Work to complete: Go line by line through the listing below and copy those that hold "page".

Data provided:
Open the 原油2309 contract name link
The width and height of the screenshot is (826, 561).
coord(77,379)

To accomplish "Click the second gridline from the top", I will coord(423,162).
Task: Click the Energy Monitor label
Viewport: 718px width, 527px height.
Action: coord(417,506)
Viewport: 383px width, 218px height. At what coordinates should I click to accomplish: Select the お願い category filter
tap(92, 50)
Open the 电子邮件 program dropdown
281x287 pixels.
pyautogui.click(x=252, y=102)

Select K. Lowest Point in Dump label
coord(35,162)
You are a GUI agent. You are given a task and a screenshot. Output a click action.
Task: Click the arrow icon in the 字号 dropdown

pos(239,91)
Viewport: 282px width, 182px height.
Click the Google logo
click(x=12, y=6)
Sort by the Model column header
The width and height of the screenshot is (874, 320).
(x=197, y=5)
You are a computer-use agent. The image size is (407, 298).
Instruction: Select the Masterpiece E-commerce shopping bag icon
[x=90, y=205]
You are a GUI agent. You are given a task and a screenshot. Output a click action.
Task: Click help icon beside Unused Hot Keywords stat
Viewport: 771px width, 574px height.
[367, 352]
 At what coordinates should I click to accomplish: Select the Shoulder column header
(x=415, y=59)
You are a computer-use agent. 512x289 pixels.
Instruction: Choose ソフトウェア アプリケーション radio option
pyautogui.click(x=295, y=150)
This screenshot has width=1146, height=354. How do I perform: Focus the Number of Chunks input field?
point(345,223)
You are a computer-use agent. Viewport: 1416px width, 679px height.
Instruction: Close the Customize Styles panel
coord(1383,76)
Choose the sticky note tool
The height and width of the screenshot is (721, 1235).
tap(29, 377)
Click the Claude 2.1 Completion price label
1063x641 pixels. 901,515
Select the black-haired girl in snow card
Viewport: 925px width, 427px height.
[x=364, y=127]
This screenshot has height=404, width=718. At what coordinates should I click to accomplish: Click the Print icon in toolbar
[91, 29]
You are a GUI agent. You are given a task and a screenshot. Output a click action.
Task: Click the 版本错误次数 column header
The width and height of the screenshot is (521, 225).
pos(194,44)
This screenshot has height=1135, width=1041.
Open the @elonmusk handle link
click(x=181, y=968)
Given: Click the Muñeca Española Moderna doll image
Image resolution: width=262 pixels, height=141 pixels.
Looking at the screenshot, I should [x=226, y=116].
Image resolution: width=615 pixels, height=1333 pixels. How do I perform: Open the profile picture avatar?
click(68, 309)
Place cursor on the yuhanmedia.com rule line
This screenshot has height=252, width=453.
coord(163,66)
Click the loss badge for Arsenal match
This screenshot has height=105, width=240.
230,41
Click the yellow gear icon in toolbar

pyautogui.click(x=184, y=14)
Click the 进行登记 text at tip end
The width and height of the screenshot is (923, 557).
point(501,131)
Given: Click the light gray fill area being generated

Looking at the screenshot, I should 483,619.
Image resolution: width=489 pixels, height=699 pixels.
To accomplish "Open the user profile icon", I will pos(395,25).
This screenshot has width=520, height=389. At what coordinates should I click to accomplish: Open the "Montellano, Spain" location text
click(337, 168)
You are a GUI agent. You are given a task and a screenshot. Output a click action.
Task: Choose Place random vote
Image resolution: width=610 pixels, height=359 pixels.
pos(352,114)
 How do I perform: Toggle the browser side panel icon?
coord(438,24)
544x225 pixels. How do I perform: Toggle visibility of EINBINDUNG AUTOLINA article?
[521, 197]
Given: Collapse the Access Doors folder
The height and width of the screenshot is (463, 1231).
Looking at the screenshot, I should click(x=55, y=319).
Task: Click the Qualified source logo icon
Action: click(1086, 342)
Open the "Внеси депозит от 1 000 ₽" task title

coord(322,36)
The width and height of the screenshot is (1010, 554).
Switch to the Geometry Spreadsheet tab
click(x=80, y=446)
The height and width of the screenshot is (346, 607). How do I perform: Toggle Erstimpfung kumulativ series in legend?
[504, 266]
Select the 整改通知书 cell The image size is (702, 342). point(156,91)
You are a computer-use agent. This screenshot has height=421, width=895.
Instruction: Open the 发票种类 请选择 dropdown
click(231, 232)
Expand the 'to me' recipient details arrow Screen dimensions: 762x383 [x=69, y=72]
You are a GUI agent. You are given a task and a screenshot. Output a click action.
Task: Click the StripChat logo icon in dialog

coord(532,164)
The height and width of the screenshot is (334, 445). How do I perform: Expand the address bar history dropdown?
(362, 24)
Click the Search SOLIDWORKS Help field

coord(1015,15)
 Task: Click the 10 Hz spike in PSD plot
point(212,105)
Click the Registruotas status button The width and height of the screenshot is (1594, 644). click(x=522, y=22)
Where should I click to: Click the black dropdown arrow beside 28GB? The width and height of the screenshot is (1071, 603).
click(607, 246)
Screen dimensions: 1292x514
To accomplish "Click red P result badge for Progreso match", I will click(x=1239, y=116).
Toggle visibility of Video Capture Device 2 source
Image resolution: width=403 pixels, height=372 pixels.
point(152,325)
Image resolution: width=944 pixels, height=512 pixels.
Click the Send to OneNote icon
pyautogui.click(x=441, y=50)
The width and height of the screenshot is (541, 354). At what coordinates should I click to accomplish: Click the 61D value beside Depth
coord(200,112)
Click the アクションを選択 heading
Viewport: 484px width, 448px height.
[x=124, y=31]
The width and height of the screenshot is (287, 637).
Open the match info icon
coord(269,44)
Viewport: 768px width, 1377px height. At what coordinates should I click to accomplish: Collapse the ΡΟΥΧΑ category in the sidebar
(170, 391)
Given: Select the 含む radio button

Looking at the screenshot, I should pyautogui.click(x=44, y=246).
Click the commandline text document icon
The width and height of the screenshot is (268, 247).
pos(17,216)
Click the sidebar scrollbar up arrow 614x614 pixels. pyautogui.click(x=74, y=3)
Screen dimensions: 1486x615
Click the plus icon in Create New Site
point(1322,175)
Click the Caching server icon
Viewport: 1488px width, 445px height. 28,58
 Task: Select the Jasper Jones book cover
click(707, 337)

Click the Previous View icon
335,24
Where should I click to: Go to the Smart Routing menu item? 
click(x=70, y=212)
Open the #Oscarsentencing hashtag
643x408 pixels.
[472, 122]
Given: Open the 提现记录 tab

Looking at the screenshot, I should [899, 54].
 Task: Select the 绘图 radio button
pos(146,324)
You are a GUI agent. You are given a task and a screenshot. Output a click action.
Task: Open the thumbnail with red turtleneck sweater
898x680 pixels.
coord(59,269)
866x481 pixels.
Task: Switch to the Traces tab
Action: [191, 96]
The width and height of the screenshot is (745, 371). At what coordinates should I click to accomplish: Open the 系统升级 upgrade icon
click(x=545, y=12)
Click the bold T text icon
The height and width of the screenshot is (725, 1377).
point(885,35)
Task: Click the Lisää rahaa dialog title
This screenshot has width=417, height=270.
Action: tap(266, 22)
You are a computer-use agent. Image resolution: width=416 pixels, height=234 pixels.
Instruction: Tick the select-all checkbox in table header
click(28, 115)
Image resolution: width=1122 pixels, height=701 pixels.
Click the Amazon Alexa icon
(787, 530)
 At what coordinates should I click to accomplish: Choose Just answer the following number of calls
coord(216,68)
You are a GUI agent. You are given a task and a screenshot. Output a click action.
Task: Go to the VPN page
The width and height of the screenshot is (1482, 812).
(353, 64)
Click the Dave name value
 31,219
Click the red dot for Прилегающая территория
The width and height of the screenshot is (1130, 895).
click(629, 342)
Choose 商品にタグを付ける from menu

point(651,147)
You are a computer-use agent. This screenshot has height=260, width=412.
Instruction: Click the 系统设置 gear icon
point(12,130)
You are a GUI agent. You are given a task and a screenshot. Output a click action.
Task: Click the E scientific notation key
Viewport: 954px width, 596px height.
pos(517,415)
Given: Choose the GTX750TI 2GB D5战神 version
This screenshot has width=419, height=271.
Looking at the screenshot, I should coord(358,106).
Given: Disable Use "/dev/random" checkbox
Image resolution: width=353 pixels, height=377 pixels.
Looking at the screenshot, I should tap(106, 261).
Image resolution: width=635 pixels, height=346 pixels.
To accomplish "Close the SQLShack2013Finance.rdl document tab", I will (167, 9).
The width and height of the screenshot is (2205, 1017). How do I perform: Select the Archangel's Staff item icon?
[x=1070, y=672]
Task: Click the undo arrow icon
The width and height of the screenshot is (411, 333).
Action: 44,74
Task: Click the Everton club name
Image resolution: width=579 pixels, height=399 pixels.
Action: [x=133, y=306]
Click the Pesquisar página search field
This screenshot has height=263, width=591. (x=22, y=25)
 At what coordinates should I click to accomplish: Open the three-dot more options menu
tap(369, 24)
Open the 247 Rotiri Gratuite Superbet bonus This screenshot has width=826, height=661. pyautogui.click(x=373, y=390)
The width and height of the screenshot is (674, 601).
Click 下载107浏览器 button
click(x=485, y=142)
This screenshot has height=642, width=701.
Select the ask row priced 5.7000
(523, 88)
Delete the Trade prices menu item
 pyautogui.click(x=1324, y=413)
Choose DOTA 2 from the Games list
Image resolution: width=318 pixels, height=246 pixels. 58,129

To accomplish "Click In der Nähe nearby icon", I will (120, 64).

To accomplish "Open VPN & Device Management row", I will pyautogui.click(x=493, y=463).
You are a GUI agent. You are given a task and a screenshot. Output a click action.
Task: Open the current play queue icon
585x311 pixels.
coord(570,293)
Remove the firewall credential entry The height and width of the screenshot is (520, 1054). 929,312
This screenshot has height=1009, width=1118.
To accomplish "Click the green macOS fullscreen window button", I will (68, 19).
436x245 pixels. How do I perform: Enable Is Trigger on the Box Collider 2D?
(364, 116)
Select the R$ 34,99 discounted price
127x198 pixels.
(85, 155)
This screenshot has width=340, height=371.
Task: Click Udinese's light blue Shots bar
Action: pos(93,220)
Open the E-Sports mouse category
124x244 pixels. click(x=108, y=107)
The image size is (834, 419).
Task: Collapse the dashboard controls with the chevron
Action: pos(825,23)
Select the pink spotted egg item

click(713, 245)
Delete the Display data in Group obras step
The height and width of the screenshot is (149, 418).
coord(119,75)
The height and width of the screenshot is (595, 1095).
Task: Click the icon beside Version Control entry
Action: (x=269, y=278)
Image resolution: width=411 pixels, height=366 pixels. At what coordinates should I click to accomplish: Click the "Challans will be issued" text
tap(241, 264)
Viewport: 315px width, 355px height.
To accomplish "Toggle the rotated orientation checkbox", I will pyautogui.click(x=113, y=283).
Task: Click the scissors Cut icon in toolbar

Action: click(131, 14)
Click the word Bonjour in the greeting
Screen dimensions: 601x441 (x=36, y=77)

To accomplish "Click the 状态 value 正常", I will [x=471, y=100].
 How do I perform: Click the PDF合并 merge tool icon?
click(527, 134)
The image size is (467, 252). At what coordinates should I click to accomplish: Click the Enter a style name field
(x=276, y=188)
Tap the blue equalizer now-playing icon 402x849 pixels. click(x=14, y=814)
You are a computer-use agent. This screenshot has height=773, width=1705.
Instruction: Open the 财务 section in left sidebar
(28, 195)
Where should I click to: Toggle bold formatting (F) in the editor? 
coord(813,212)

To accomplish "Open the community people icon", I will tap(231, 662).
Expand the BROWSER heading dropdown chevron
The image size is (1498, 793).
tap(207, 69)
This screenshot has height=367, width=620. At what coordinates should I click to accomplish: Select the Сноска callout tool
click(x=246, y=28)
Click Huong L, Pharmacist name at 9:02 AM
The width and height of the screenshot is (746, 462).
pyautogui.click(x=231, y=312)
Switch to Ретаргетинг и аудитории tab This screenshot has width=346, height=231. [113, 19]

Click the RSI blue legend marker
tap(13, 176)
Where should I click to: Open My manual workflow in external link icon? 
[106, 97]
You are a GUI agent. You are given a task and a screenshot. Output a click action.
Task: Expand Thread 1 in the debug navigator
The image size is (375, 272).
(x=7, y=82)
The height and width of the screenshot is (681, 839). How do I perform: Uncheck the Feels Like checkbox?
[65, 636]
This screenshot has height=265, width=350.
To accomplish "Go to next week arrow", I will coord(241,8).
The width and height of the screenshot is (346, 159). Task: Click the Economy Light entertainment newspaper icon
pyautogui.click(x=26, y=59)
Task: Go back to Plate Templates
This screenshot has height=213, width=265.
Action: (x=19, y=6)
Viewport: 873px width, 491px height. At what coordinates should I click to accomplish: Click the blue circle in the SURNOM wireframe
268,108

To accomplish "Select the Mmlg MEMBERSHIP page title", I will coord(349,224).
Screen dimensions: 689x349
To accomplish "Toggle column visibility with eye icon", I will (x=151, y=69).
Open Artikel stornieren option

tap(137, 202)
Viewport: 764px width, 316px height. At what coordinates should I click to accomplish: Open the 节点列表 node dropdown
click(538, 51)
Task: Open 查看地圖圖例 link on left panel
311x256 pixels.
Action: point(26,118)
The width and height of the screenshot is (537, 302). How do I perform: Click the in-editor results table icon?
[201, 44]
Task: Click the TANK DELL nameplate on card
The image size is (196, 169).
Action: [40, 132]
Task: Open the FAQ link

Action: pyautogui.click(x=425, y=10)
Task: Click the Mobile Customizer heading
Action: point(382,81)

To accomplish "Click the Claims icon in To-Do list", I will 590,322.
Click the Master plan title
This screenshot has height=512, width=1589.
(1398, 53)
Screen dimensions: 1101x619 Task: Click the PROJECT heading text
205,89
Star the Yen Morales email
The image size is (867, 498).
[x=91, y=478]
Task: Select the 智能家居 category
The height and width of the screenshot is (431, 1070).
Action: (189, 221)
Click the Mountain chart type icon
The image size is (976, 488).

Response area:
Task: Go to the VPN page
To accomplish "Select the Mmlg MEMBERSHIP page title", I will coord(349,224).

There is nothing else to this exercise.